* Task goal:
With the pictures left out, reproduce exactly the lines running from the line with "Select the 门扇 混水哑光漆 sheet tab" to the last line of the material below.

========================================

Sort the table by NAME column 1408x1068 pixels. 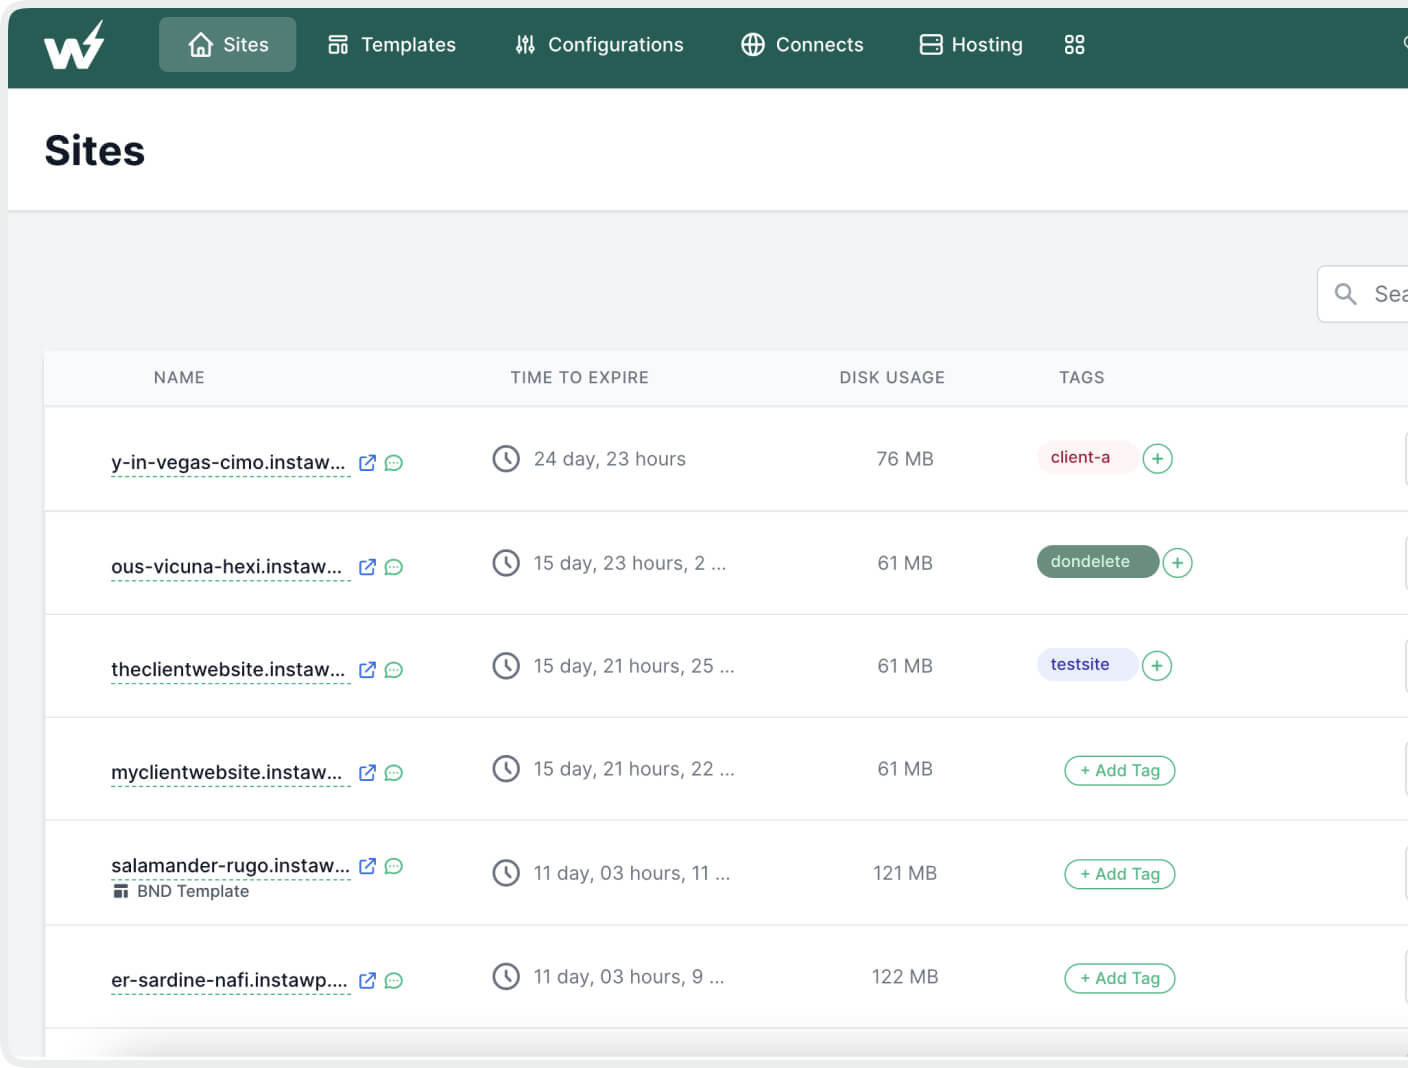179,377
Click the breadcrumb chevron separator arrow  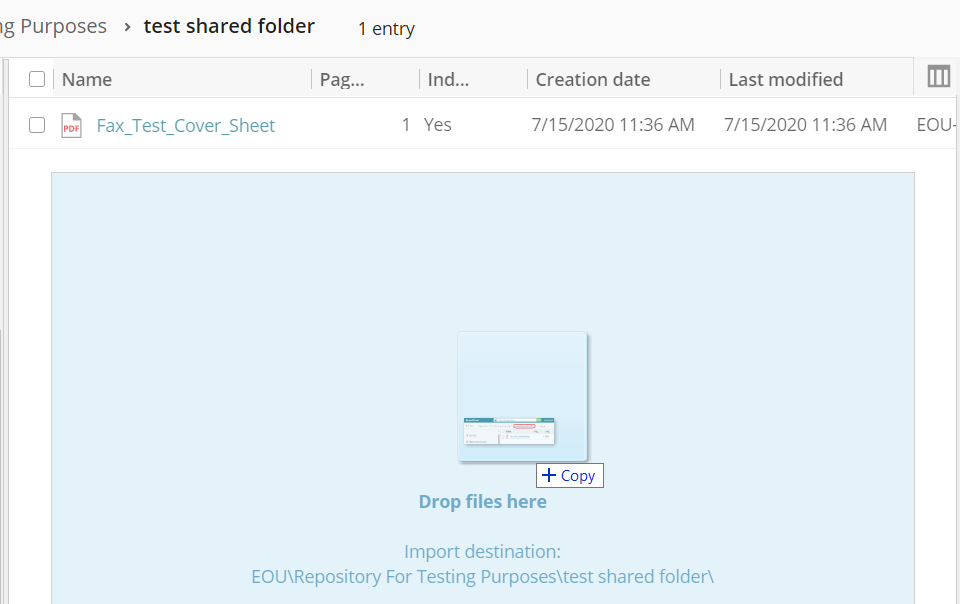[x=125, y=27]
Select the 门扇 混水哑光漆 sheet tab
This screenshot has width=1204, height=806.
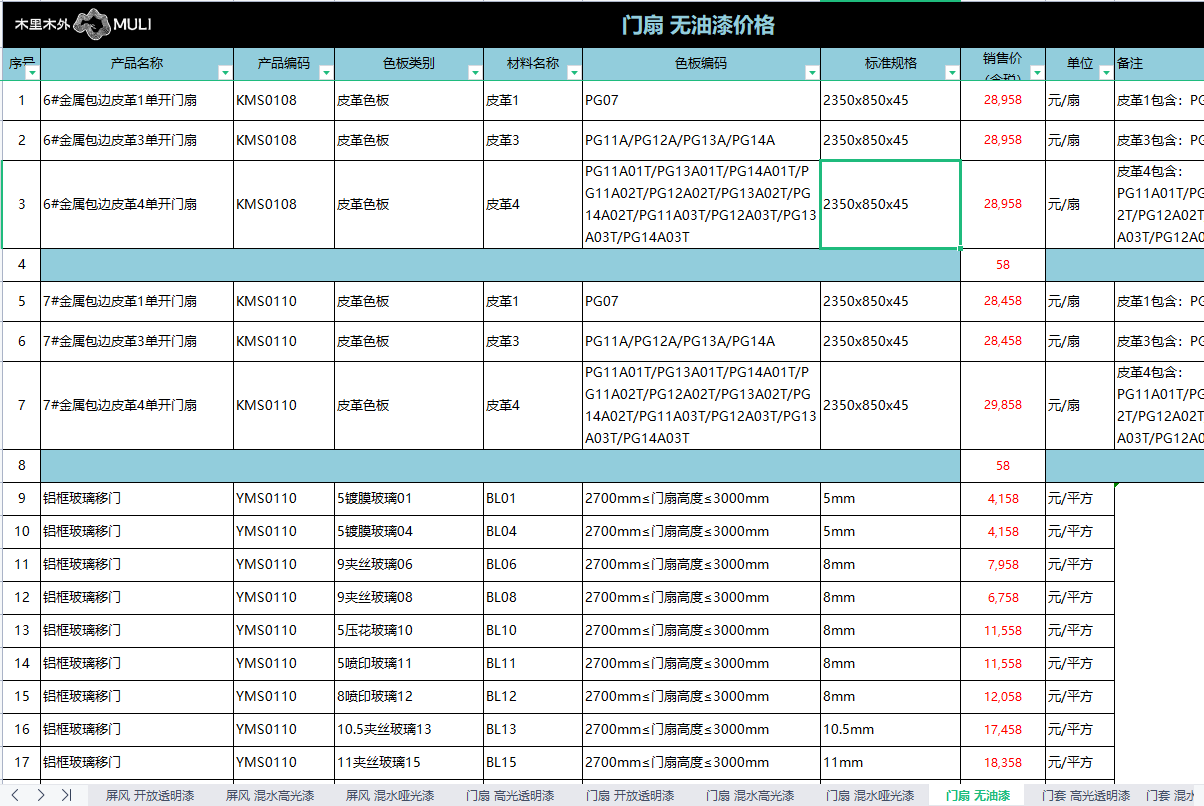tap(870, 796)
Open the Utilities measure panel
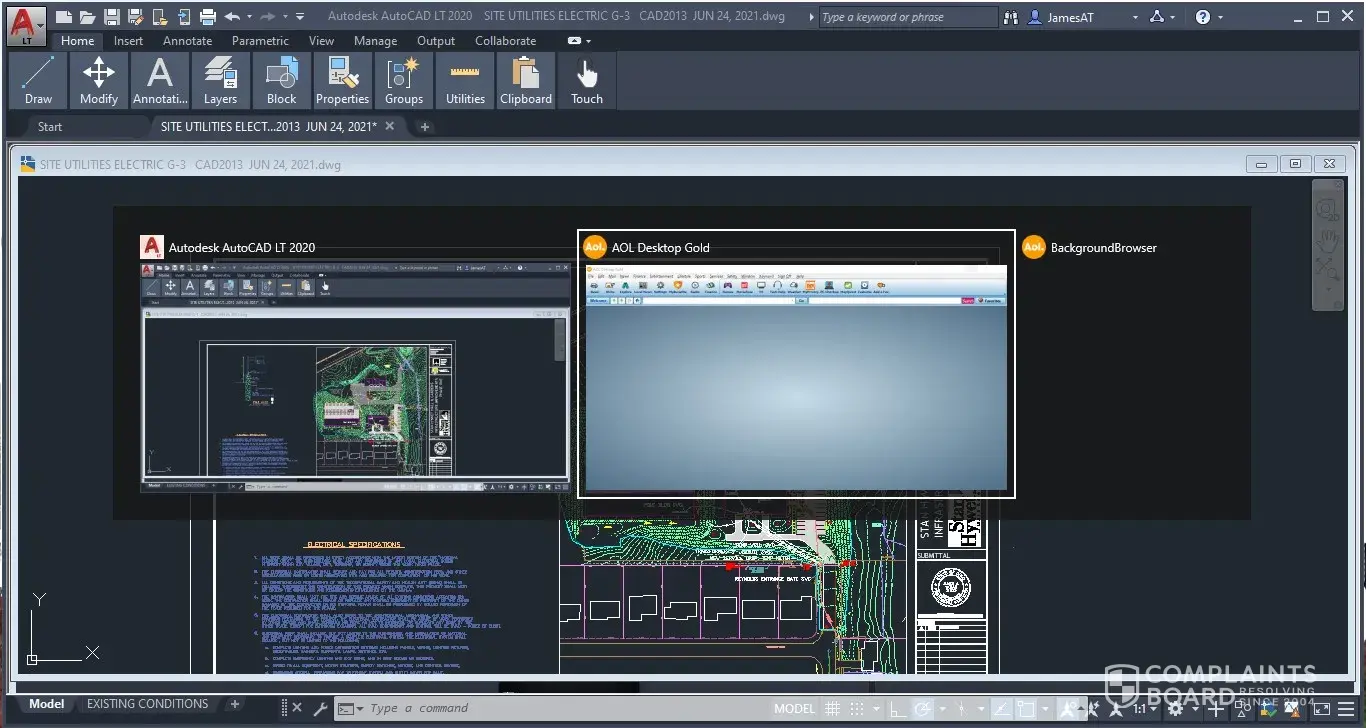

========================================

* Solution below:
Select the 门扇 混水哑光漆 sheet tab
This screenshot has width=1204, height=806.
tap(870, 796)
Open the Utilities measure panel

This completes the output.